Construction of a three‐component regulatory network of transcribed ultraconserved regions for the identification of prognostic biomarkers in gastric cancer

• Published in: Journal of cellular biochemistry Vol. 124; no. 3; pp. 396 - 408
• Main Authors: Khalafiyan, Anis, Emadi‐Baygi, Modjtaba, Wolfien, Markus, Salehzadeh‐Yazdi, Ali, Nikpour, Parvaneh
• Format: Journal Article
• Language: English
• Published: United States Wiley Subscription Services, Inc 01.03.2023
• Subjects: Adenocarcinoma; Adenocarcinoma - genetics; Animals; Apoptosis; Biomarkers; Biomarkers, Tumor - genetics; Cancer; Cell proliferation; Conserved sequence; Conserved Sequence - genetics; Enrichment; Gastric cancer; Gene expression; Gene Expression Regulation, Neoplastic; Gene regulation; Gene Regulatory Networks; Gene sequencing; Genomes; Humans; long noncoding RNA (lncRNA); Mice; MicroRNAs; MicroRNAs - genetics; miRNA; Neoplasms; Prognosis; Proteins; Rats; RNA, Long Noncoding; Statistical analysis; stomach cancer; Stomach Neoplasms - genetics; Survival; The Cancer Genome Atlas (TCGA); Therapeutic targets; transcribed ultraconserved regions (T‐UCRs); long noncoding RNA (lncRNA); transcribed ultraconserved regions (T-UCRs); stomach cancer; The Cancer Genome Atlas (TCGA)
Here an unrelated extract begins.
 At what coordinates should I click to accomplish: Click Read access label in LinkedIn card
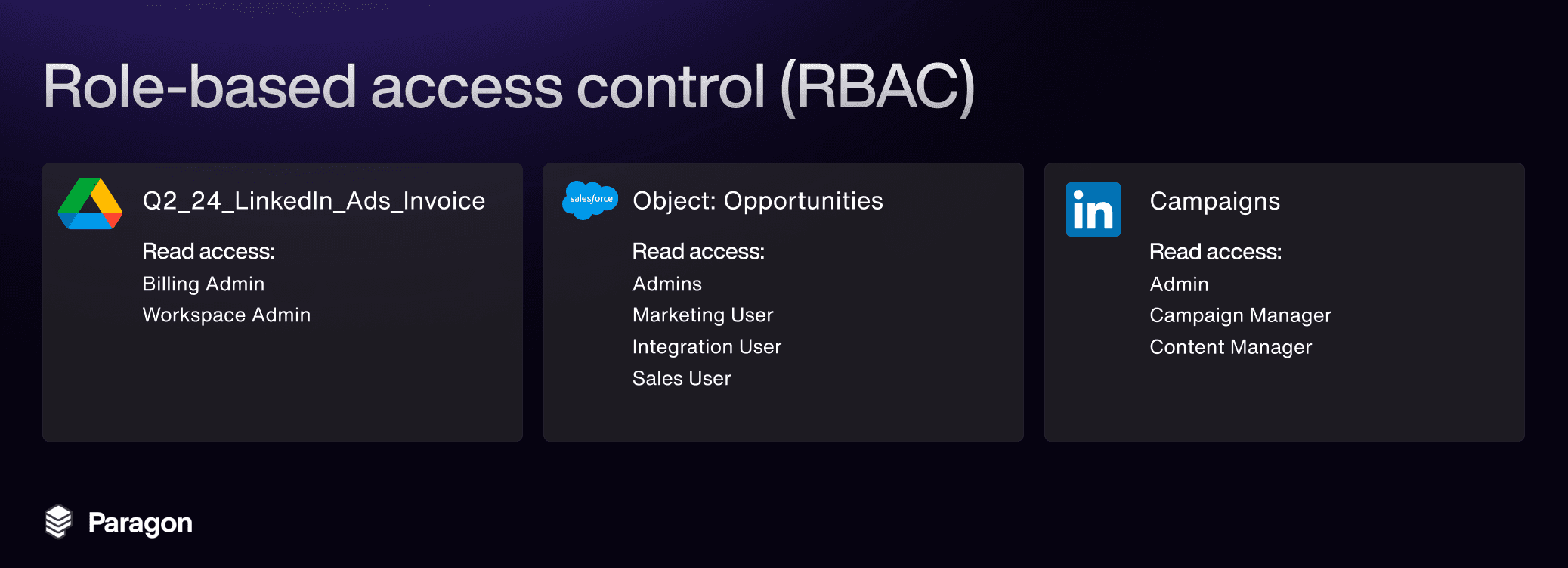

• ISSN: 0730-2312; 1097-4644; 1097-4644
• DOI: 10.1002/jcb.30373

Altered expression and functional roles of the transcribed ultraconserved regions (T‐UCRs), as genomic sequences with 100% conservation between the genomes of human, mouse, and rat, in the pathophysiology of neoplasms has already been investigated. Nevertheless, the relevance of the functions for T‐UCRs in gastric cancer (GC) is still the subject of inquiry. In the current study, we first used a genome‐wide profiling approach to analyze the expression of T‐UCRs in GC patients. Then, we constructed a three‐component regulatory network and investigated potential diagnostic and prognostic values of the T‐UCRs. The Cancer Genome Atlas Stomach Adenocarcinoma (TCGA‐STAD) dataset was used as a resource for the RNA‐sequencing data. FeatureCounts was utilized to quantify the number of reads mapped to each T‐UCR. Differential expression analysis was then conducted using DESeq2. In the following, interactions between T‐UCRs, microRNAs (miRNAs), and messenger RNAs (mRNAs) were combined into a three‐component network. Enrichment analyses were performed and a protein–protein interaction (PPI) network was constructed. The R Survival package was utilized to identify survival‐related significantly differentially expressed T‐UCRs (DET‐UCRs). Using an in‐house cohort of GC tissues, expression of two DET‐UCRs was furthermore experimentally verified. Our results showed that several T‐UCRs were dysregulated in TCGA‐STAD tumoral samples compared to nontumoral counterparts. The three‐component network was constructed which composed of DET‐UCRs, miRNAs, and mRNAs nodes. Functional enrichment and PPI network analyses revealed important enriched signaling pathways and gene ontologies such as “pathway in cancer” and regulation of cell proliferation and apoptosis. Five T‐UCRs were significantly correlated with the overall survival of GC patients. While no expression of uc.232 was observed in our in‐house cohort of GC tissues, uc.343 showed an increased expression, although not statistically significant, in gastric tumoral tissues. The constructed three‐component regulatory network of T‐UCRs in GC presents a comprehensive understanding of the underlying gene expression regulation processes involved in tumor development and can serve as a basis to investigate potential prognostic biomarkers and therapeutic targets.